* START *

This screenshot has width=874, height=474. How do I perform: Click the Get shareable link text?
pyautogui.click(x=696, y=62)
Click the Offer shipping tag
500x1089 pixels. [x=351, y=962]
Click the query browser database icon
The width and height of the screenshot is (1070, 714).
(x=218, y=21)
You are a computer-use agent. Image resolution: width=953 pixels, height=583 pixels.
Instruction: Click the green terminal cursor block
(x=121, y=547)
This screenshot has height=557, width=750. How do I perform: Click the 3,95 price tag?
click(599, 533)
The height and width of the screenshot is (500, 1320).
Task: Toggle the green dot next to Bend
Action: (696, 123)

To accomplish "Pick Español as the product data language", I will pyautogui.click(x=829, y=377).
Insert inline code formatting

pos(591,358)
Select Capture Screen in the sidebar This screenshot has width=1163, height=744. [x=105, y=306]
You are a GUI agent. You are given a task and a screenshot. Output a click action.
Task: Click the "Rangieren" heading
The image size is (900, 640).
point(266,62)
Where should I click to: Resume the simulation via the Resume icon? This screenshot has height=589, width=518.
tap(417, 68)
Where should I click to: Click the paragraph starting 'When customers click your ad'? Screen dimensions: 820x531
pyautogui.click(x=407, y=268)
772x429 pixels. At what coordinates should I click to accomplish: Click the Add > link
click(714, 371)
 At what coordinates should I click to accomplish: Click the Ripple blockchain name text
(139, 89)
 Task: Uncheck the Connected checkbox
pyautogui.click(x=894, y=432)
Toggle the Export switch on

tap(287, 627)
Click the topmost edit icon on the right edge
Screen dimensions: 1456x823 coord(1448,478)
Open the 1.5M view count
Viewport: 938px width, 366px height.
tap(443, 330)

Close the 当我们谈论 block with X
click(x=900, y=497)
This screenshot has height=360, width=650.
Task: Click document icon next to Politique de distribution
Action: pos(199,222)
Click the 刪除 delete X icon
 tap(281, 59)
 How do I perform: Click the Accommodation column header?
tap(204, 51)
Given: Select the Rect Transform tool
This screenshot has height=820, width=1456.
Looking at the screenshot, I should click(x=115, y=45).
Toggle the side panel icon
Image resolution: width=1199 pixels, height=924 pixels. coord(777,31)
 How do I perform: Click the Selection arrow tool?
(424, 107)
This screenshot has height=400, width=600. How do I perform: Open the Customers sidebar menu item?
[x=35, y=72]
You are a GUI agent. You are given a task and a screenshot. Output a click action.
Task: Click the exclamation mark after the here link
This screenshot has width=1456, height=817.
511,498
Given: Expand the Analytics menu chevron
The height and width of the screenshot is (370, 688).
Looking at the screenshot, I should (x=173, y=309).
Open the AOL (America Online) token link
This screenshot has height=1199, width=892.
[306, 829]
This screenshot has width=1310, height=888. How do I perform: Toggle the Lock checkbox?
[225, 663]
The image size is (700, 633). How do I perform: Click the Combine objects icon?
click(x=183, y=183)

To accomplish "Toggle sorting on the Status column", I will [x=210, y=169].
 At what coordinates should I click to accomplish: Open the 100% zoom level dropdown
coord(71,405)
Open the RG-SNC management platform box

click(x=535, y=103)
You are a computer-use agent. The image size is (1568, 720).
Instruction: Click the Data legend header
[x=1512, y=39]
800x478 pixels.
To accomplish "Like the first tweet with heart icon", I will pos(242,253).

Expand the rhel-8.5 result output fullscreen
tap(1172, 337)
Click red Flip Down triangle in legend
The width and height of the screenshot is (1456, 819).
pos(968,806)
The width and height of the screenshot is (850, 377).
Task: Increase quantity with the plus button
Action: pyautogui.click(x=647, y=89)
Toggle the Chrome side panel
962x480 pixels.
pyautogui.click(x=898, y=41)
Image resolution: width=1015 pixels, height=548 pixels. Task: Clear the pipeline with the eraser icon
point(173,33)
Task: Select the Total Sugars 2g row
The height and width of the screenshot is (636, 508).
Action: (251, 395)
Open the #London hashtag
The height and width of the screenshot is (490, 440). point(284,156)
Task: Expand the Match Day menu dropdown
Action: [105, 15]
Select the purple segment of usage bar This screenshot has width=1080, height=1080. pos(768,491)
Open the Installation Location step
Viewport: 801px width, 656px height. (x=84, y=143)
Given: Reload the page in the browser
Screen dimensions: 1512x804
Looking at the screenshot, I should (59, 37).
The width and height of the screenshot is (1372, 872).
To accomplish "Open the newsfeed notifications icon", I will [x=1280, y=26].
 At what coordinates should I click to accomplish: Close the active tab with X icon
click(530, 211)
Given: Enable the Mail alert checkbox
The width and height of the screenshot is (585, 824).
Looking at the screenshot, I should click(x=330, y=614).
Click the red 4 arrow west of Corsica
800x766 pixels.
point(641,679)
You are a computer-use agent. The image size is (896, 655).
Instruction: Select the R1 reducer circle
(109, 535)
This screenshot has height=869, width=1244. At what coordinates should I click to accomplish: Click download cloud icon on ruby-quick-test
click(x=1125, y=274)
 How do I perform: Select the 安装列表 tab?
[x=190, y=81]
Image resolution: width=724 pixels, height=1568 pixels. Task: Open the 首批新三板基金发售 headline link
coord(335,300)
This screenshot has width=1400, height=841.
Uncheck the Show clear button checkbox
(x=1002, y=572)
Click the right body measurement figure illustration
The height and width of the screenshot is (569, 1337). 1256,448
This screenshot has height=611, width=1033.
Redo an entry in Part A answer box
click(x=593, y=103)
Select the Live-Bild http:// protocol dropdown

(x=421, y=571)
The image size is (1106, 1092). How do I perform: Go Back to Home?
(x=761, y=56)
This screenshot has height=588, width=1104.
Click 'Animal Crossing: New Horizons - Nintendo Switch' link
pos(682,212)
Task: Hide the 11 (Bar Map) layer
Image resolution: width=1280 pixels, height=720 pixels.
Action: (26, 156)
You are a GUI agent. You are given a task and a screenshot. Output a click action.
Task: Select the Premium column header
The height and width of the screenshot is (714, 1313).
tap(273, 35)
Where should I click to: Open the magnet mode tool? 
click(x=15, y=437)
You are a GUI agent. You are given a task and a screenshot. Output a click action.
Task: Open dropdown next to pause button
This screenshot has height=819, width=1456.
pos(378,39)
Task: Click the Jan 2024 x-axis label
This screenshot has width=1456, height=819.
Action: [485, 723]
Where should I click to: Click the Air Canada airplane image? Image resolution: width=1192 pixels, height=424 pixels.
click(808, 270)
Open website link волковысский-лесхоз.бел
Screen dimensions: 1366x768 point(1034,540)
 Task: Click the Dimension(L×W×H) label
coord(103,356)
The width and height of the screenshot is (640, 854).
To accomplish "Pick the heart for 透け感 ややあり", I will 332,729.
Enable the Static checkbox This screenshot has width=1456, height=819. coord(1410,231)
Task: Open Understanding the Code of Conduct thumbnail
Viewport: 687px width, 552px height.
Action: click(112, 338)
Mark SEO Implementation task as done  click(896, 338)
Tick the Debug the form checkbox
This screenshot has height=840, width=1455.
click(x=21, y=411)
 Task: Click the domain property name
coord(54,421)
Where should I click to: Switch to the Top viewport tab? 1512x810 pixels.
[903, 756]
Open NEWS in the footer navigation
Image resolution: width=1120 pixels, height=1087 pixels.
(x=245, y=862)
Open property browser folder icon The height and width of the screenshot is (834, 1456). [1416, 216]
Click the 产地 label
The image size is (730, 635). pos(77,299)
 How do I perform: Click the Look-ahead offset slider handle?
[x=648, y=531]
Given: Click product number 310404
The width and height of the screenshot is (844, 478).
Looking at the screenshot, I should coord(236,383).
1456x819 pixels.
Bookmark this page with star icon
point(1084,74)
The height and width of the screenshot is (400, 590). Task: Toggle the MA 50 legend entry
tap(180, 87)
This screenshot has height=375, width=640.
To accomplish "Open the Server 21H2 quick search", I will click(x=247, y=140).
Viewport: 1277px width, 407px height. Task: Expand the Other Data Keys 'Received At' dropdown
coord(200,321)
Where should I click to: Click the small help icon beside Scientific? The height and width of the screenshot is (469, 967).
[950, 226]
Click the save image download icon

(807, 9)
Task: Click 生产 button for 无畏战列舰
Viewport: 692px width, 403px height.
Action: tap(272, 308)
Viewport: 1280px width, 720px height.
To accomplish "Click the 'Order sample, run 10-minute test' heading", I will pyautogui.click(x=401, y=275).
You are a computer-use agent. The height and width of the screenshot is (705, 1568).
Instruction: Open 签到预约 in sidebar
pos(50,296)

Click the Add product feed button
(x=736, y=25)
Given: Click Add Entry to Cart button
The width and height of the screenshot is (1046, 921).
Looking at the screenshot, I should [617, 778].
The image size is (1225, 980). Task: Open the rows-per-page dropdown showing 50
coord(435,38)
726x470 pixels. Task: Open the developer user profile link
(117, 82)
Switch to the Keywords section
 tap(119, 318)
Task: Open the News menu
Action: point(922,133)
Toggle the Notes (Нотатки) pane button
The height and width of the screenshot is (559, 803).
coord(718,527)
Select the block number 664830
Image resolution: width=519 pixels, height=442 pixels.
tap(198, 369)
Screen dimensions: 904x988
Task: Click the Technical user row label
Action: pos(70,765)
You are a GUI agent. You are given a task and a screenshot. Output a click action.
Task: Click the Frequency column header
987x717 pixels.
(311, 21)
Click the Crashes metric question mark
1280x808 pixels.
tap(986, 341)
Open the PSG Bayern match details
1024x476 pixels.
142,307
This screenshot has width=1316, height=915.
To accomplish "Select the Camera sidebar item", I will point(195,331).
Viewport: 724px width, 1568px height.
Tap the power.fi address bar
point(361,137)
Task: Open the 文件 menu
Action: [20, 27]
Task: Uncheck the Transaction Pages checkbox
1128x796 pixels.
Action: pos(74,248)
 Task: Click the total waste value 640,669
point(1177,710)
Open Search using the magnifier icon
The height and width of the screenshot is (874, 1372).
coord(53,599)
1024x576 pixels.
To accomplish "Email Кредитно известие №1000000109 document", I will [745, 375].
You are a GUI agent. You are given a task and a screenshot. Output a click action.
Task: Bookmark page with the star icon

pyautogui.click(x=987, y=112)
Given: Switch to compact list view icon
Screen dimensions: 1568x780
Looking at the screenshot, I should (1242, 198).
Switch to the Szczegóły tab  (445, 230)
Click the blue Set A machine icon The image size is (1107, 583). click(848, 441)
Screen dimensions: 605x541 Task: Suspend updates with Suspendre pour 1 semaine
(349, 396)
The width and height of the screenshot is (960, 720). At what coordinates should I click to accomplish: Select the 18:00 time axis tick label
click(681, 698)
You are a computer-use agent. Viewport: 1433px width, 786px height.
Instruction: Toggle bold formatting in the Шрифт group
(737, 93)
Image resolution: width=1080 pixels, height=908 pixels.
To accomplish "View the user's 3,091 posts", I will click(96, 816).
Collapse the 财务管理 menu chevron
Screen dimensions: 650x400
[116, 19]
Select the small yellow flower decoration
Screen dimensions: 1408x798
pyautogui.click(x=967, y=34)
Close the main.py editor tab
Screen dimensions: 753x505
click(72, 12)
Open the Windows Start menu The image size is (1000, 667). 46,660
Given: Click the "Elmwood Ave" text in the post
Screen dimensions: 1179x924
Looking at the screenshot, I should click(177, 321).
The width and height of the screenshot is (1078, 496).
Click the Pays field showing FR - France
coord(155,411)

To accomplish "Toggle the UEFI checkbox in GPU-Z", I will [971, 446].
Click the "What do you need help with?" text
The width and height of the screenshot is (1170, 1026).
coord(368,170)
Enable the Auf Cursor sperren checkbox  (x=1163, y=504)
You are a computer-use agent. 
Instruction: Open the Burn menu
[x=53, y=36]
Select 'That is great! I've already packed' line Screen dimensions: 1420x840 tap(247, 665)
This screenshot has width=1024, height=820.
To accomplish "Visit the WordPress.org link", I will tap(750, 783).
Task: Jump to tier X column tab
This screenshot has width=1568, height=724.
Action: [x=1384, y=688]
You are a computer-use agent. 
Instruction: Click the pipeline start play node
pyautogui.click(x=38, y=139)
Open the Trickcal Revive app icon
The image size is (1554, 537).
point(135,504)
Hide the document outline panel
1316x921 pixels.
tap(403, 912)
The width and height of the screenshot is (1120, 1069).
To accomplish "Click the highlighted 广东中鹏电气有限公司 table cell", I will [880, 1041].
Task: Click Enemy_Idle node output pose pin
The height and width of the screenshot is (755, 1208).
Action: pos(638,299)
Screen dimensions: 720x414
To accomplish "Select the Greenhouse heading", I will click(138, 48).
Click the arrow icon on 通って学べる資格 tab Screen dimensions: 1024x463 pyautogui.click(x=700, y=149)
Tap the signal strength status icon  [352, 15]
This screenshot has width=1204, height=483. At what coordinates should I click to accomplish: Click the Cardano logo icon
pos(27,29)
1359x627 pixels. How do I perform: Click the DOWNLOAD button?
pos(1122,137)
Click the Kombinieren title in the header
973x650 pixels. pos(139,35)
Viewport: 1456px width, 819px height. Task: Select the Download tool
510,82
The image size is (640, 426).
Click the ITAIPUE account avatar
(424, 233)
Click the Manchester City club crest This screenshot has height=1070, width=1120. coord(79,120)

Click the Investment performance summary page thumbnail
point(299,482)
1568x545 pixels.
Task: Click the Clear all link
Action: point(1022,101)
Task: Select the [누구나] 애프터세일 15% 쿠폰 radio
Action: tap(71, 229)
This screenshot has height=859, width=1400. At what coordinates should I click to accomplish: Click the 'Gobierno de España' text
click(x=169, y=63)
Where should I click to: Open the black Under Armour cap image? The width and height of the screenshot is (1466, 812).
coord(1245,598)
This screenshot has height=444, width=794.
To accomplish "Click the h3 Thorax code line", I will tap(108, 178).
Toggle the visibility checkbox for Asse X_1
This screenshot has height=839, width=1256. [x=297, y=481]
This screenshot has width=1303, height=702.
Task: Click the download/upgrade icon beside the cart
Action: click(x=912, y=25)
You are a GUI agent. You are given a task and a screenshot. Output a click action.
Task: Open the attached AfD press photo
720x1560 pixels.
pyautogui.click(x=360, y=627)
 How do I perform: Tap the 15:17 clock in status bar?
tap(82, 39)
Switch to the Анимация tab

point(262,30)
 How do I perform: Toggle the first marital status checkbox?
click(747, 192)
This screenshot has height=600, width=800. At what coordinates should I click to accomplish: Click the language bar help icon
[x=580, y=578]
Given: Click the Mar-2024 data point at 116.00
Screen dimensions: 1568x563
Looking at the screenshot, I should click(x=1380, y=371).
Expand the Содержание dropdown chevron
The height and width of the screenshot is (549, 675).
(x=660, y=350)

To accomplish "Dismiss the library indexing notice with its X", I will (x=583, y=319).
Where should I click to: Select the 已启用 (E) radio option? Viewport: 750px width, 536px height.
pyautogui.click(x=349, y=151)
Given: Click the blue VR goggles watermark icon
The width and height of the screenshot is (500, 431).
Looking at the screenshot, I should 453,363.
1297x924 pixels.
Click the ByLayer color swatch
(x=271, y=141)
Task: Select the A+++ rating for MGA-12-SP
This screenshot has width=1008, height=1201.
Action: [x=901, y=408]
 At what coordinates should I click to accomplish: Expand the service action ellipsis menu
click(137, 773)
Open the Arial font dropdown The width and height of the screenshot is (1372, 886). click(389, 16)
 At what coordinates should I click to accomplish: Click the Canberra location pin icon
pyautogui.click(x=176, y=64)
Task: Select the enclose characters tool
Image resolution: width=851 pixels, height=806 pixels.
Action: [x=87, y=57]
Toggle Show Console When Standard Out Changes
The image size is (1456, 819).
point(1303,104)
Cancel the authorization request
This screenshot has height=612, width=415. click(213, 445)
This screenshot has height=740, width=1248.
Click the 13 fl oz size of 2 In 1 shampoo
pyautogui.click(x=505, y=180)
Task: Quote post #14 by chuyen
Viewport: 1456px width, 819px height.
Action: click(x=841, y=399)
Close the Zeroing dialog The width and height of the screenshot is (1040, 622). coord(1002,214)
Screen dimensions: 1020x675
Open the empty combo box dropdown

* END *

● **AIM OF THE EXERCISE**: Please rewrite the records starting at the line that contains "Where should I click to: Click the small" and ending at the line that contains "coord(718,527)", changing "Add product feed" to "Add product catalog" and leaving everything else unchanged. Return only those lines.

● **OUTPUT FOR THIS TASK**:
Where should I click to: Click the small help icon beside Scientific? The height and width of the screenshot is (469, 967).
[950, 226]
Click the save image download icon

(807, 9)
Task: Click 生产 button for 无畏战列舰
Viewport: 692px width, 403px height.
Action: tap(272, 308)
Viewport: 1280px width, 720px height.
To accomplish "Click the 'Order sample, run 10-minute test' heading", I will pyautogui.click(x=401, y=275).
You are a computer-use agent. The height and width of the screenshot is (705, 1568).
Instruction: Open 签到预约 in sidebar
pos(50,296)

Click the Add product catalog button
(x=736, y=25)
Given: Click Add Entry to Cart button
The width and height of the screenshot is (1046, 921).
Looking at the screenshot, I should [617, 778].
The image size is (1225, 980). Task: Open the rows-per-page dropdown showing 50
coord(435,38)
726x470 pixels. Task: Open the developer user profile link
(117, 82)
Switch to the Keywords section
 tap(119, 318)
Task: Open the News menu
Action: point(922,133)
Toggle the Notes (Нотатки) pane button
The height and width of the screenshot is (559, 803).
coord(718,527)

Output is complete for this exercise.